Each record below should be reproduced as it is written, with pictures left out entirely.

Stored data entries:
◆ ◆ ◆ ◆
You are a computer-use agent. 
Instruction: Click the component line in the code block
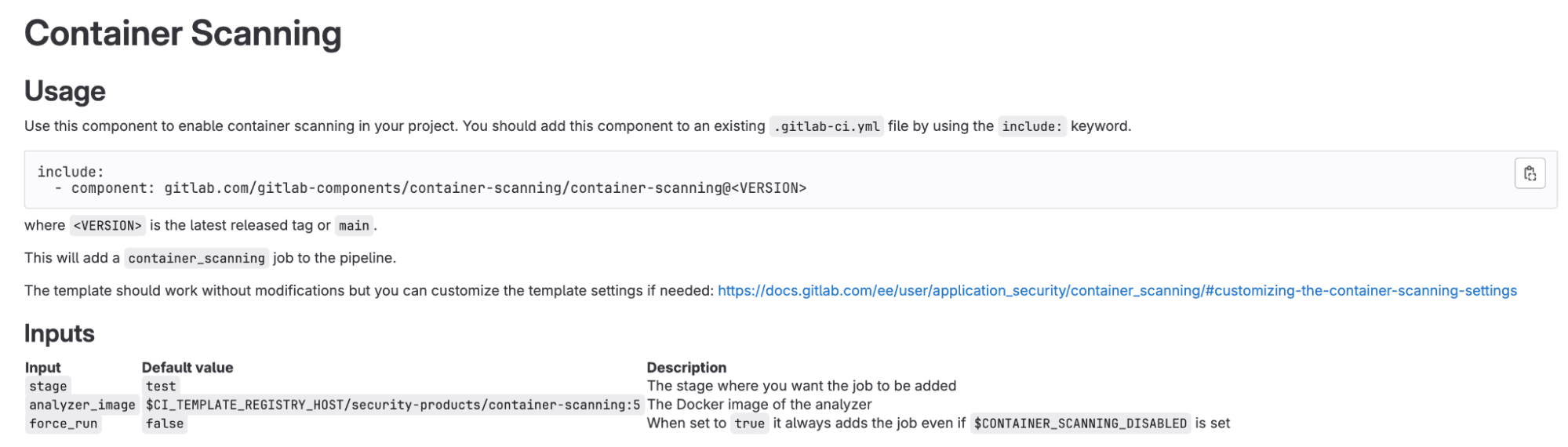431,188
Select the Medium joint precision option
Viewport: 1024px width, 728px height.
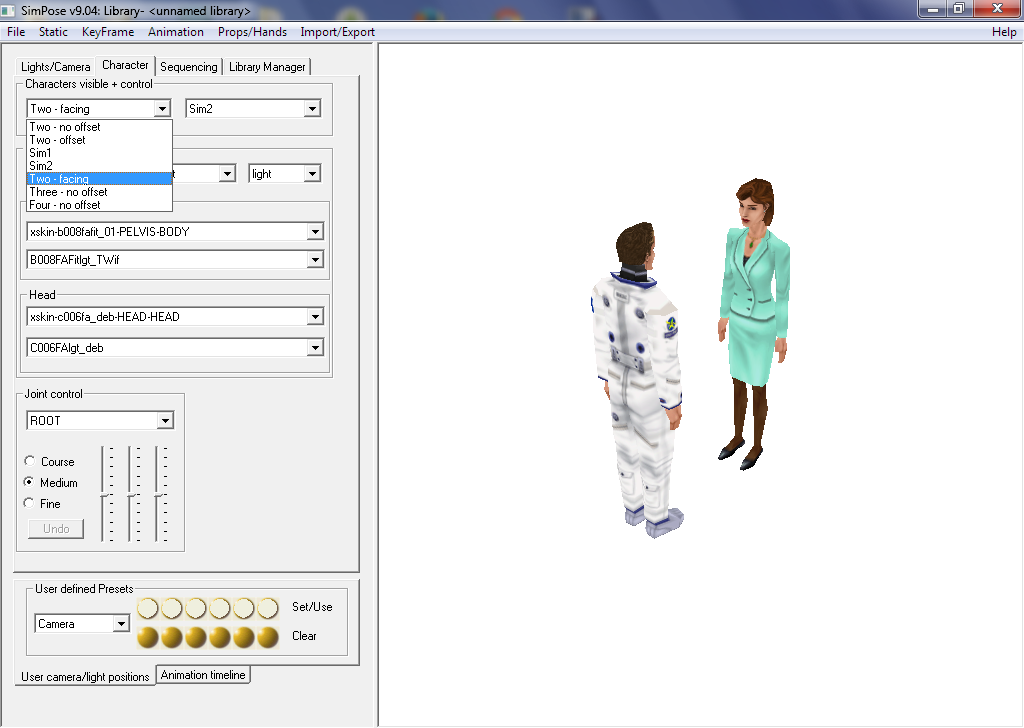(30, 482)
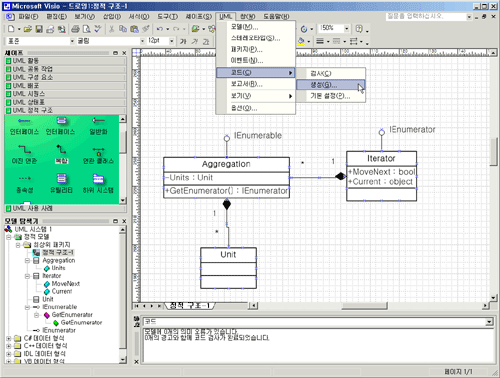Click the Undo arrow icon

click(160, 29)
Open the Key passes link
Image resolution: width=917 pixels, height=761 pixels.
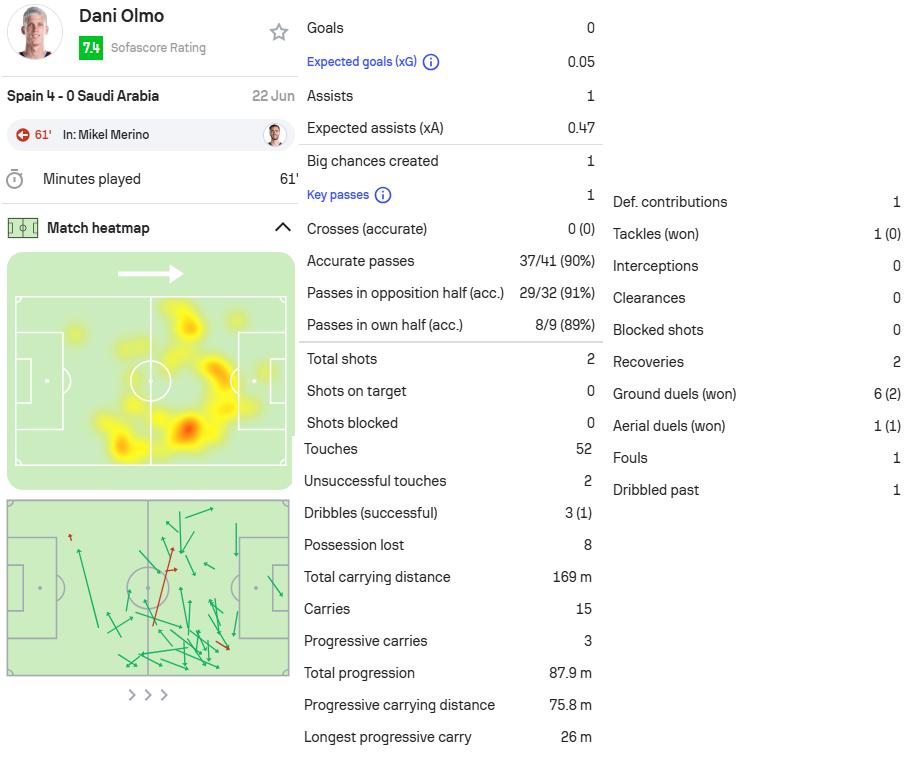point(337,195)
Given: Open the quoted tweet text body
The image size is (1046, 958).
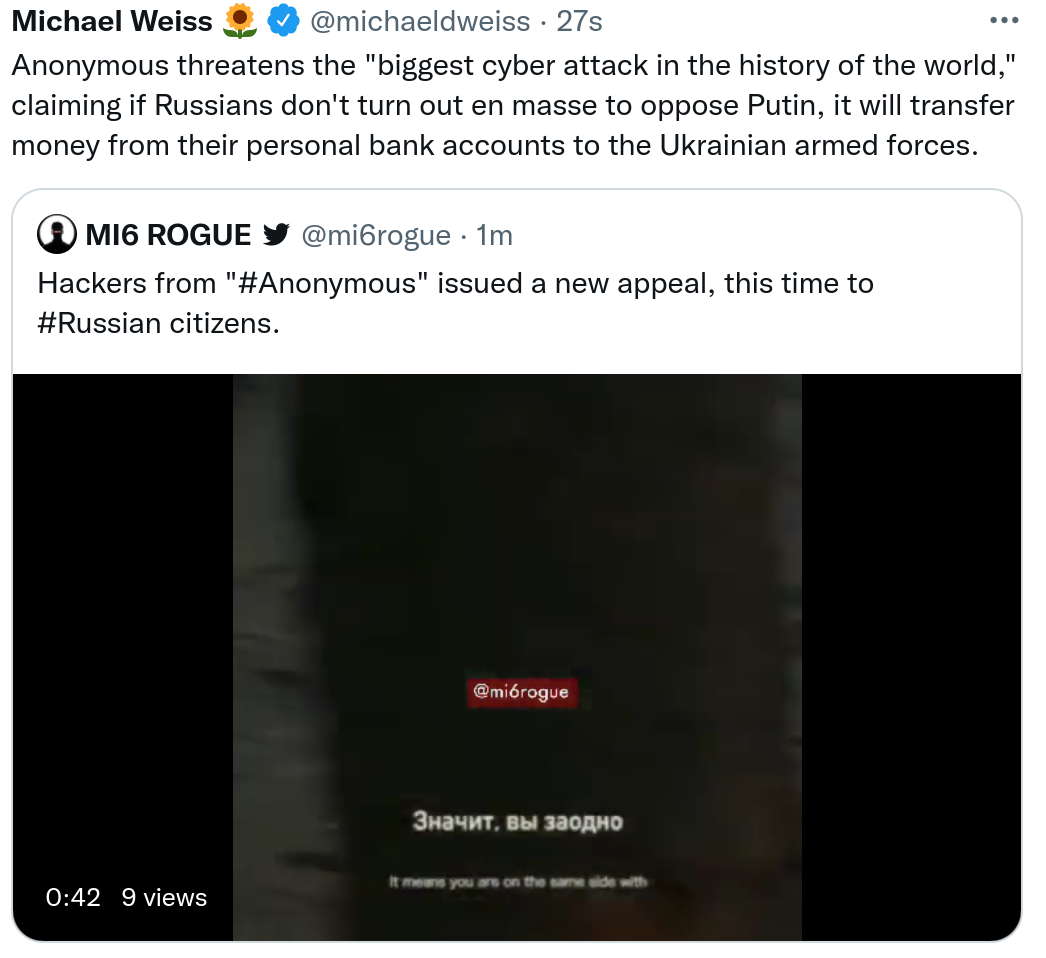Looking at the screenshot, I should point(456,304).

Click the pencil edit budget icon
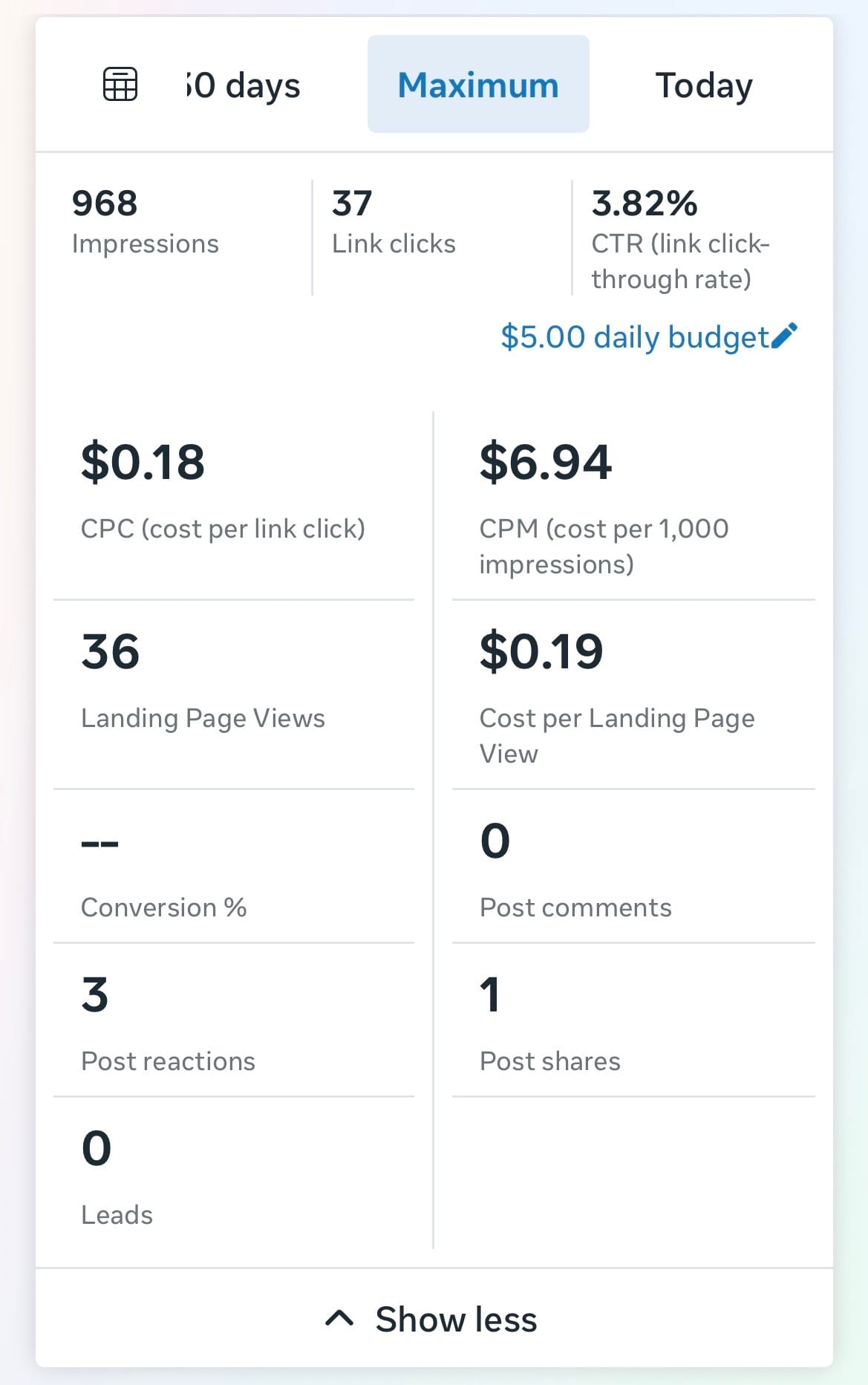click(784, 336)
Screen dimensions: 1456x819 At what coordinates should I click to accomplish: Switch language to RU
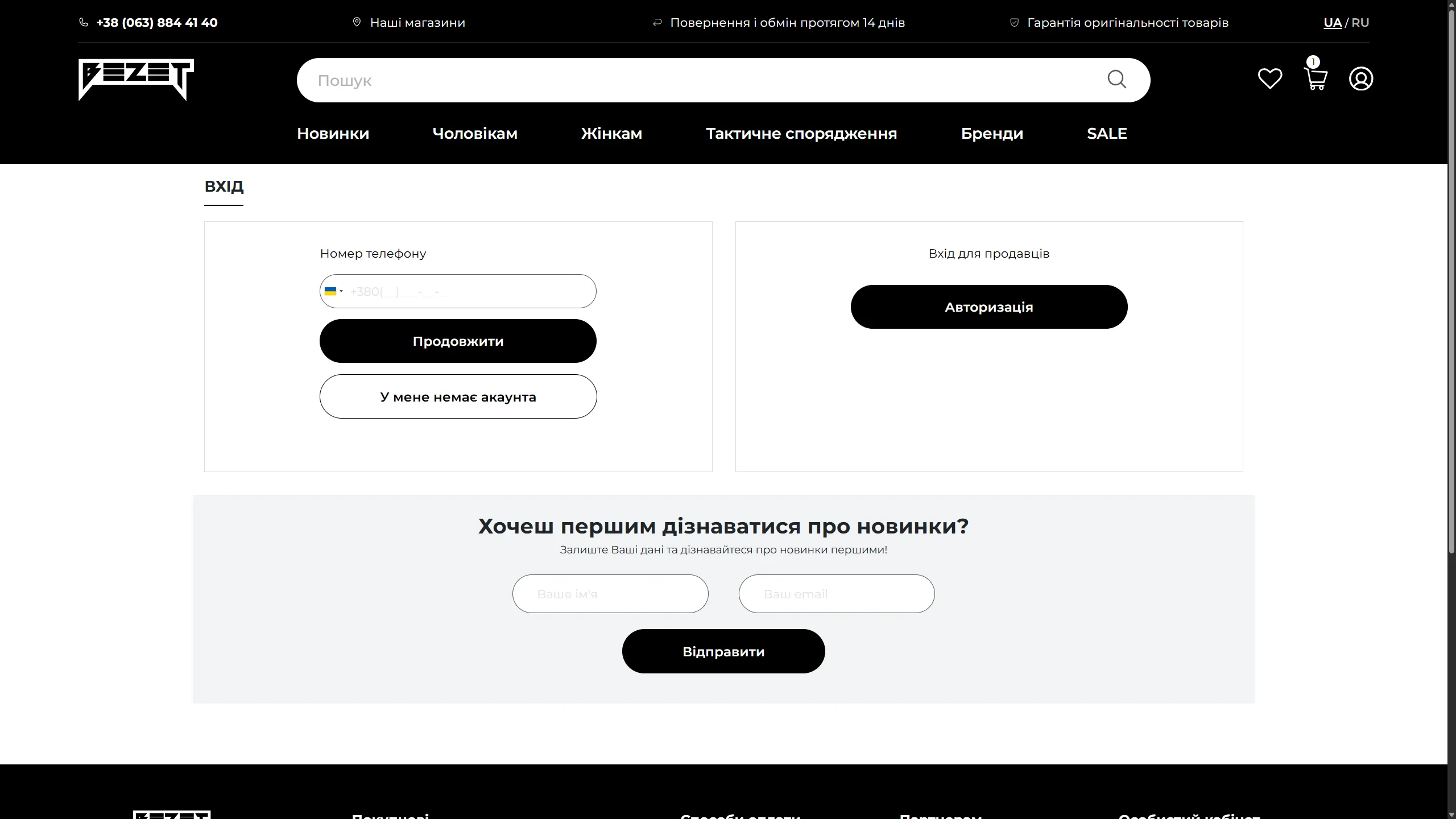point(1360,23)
◆ ◆ ◆ ◆
▶ TASK OUTPUT
You are a computer-use agent. 
Instruction: Click the component line in the code block
431,188
Select the Medium joint precision option
Viewport: 1024px width, 728px height.
(30, 482)
Click the Undo arrow icon

click(160, 29)
Open the Key passes link
Image resolution: width=917 pixels, height=761 pixels.
point(337,195)
Given: Open the quoted tweet text body
The image size is (1046, 958).
Looking at the screenshot, I should point(456,304).

Click the pencil edit budget icon
click(784, 336)
Screen dimensions: 1456x819 At what coordinates should I click to accomplish: Switch language to RU
point(1360,23)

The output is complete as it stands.